John Updike once said that a critic is most gratefully regarded when he dismisses a new book from any obligation to be read. That’s my privilege, today. Too bad it has to be with Manju Kapur. As a Delhi writer, she knows where I work, and can, I’m sure, find out where I live. Gulp. Her novels about ‘middle-class’ women are almost always risk-less, so I don’t wish to risk too much offence by writing a bad review.

Now onto her fourth novel, Kapur lacks the depth of her acclaimed debut, Difficult Daughters. She also fails to bring out the fine nuances in the lives of her characters, something she so admirably accomplished in her last novel, Home. Instead, The Immigrant suffers from a jerky narrative, predictable plot, and dialogues as flat as two-day-old beer. Just occasionally, there are scenes of brilliance but they are too few, too far apart to make any substantive difference.

The story, set in the 70s, is nothing new, which is all right — beautiful tales can be weaved out of similar plots and characters. So, here is our heroine — 30 and unmarried. Nina is a lonely English lecturer in Delhi’s Miranda House, living with her widowed mother in Jangpura. While mamma is anxious for the marriage of her “sweet, innocent, virgin” daughter, Nina has been “chewed, mashed into pulp and swallowed” by a serial lover. But happy days soon arrive. An arranged marriage with an NRI dentist and Nina flies to small-town Canada, after a short honeymoon in the Oberoi Hotel. There the usual immigrant-in-a-strange-world trick: a desi women in the land of peanut butter and cold NRI relatives. No one to talk to but the husband, and the only connect to home are the phone calls to mamma. Oh reader, sit back and pity poor Nina: “The immigrant who comes as a wife has a more difficult time. If work exists for her, it is in the future, and after much finding of feet. At present all she is, is a wife, and a wife is alone, for many, many hours.”

Nina’s life is only more miserable. Blame the West-stricken husband. Ananda, call him Andy, suffers from premature ejaculation — a disorder that the author exploits to dish out sex scenes so dysfunctional that you may not like to have sex for the next two-and-a-half weeks. Try this:

“She put her arms around him, slid her hands inside his pants, and caressed his faulty, furtive organ. ‘Please, darling, it will make such a difference to our marriage. Don’t you want to have better sex?’”

Yes, Ma’m, everyone desires that but at least in this novel, as Nina notes, one day, after browsing through a book titled
Male Sexuality, “sex was another country.”

The bad sex, an interesting twist however, serves as a rift to disenchant the couple from each other, and so is not the novel’s problem. The trouble is there’s no attempt to wade deep, really deep, into the complexities that could have rescued it from its underlying inertia.

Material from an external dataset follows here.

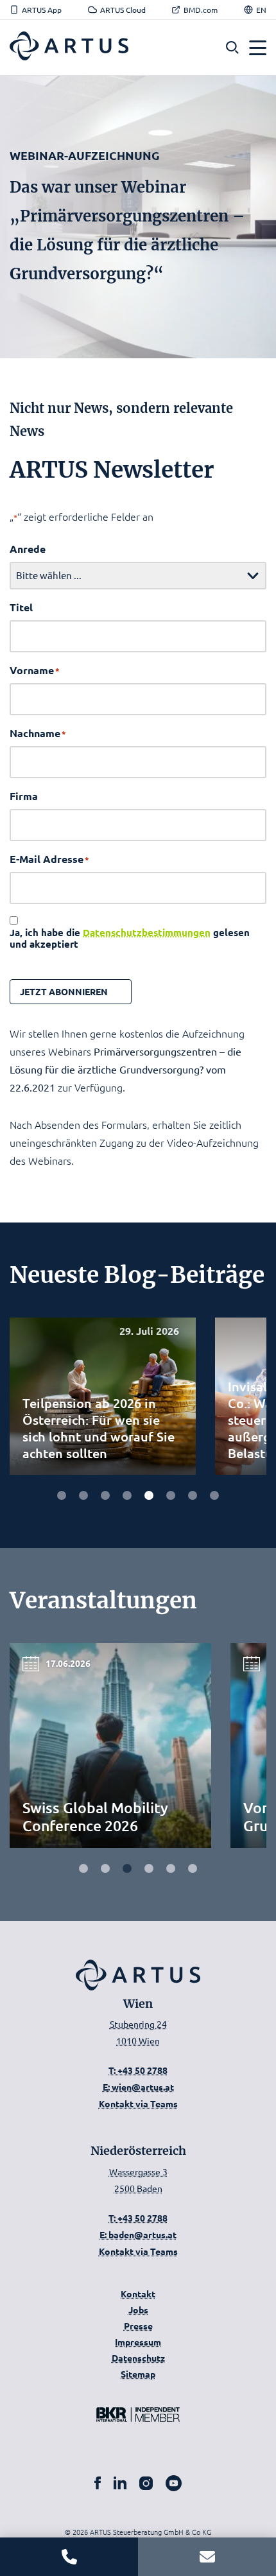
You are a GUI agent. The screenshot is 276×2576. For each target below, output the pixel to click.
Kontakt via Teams (138, 2103)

Theoretically, the scope of Nina’s evolution from being a weepy barren wife to a self-independent woman who has sex outside the marriage and is no longer dying to make babies is suitably sweeping but Kapur is unsuccessful in adding that je ne sais quoi that could have made the transition more gripping, more satisfying.

The author who so realistically drew out the world of Karol Bagh housewives in Home fails to go beyond the cardboard clichés of the immigrant experience in North America. While her characters try peeling off their immigrant’s identity — having steak, having sex with white people, Kapur’s own immigration to this genre fails. Unlike, say, Jhumpa Lahiri, her NRIs are less flavoured, less affectionate, less complicated, less convincing. Maybe Canada is too far for Kapur. Maybe she should return to middle-class Delhi.